だけど、世界での戦争は、起きている。人は、どこの世界でも争い合っている。
ここでの話を聞いていても、少なくともここ数年だか十数年だかの間にヴァルスは幾度か参戦しているし、それを考えれば……そして、その真剣な横顔を見れば、安易な解答は出来かねた。

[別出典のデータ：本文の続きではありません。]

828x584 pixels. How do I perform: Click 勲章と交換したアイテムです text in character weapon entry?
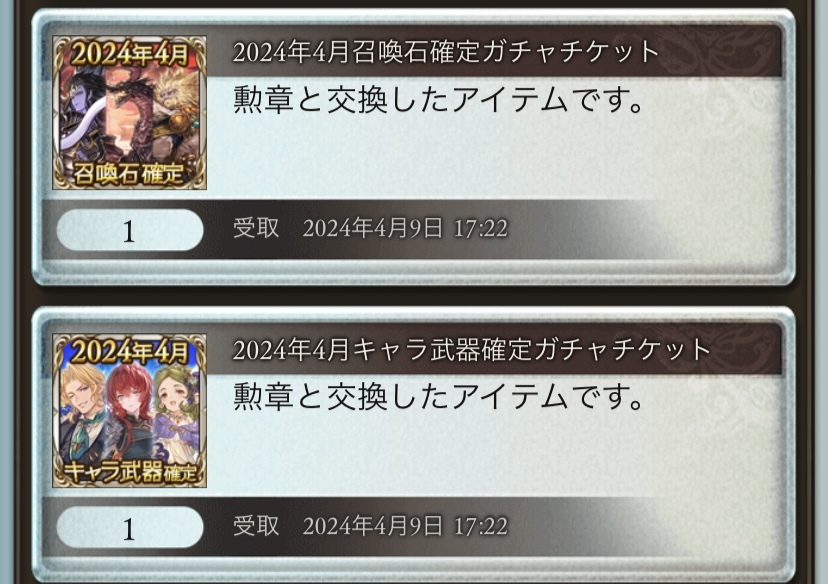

「それこそ、ユリアや……シェイン、ラウバルらの頑張りにかかってるんじゃないのか」
もちろん、レガードも。
俺の記憶の中では未だ意識を取り戻していなかったことを考えて敢えて省きつつ、心の中で付け加える。キグナスが、ふうっとため息をついた。
「そうだよな。努力すりゃあさあ、何とかなんのかな」
「平和を望んでるんだ」
「そりゃあそうだろ〜」
答えながら、キグナスが足をぽすんと投げ出す。広げた足の間にロッドをころんと置いて、それを手で弄びながら中空を眺めた。
「殺し合いは、したくねえな」
「……」
「早く戦争が終わってぇ〜、無事に戴冠が済んでぇ〜、んで〜」
「んで?」
「一緒に修行しようぜ〜」
「……はあ?」
答えが思いっきり間抜けになった。
「俺、こうやってあちこち回ってさあ、冒険者っての、やりたくなった」
「あんたの将来は宮廷魔術師なんじゃなかったの」
「う〜ん。そりゃまあな、そんだけの実力がついて、シェインみたいになれたらいーよなあって思いはするけど」
「ああなりたいんだ」
「そこ、噛み砕いて繰り返すな。偉い誤解が生じる」
「あ、そう。ああなりたくないわけね……。んで?」
「んで〜。……? 何だっけ? あ、そうそう。だから、シェインみたいになりてぇなあって思わなくはねぇけど。でも、今まで単に目標値が何もねぇから宮廷魔術師に憧れてたってのは、あるんだよ」
「ああ……うん」
何もないから宮廷魔術師ってのも、多分壮絶なことのような気がするが。
突っ込むことはせずに、俺はキグナスの話に相槌を打った。
「シェインは、シェインの意志で宮廷魔術師になった。そこに何らかの意味があるんだと思う。でも、俺は別になくて。……俺、何したいかなあって言ったら、こうやってカズキなんかとさ、あちこち行って、困ってる人とかの手助けとか出来たらいーなあって最近思ったりする」
「俺は……」
口を開きかけて飲み込む俺に、キグナスが笑った。
「わかってるよ。でも、考えるだけで楽しいじゃん? ……俺だって、実際は、冒険者になんてなるわけにいかねぇよ。宮廷魔術師になれなくたって、俺は城の役人になるしかねえもん」
「……そういうもの?」
お貴族社会ばっかりは、未だに良くわからない。何せ、こちらの世界に来て初めて目の当たりにしたと言うのに、そして俺は『王子様の代理人』だと言うのに、外をふらふらしてばかりで一向に馴染める環境にいないんだから。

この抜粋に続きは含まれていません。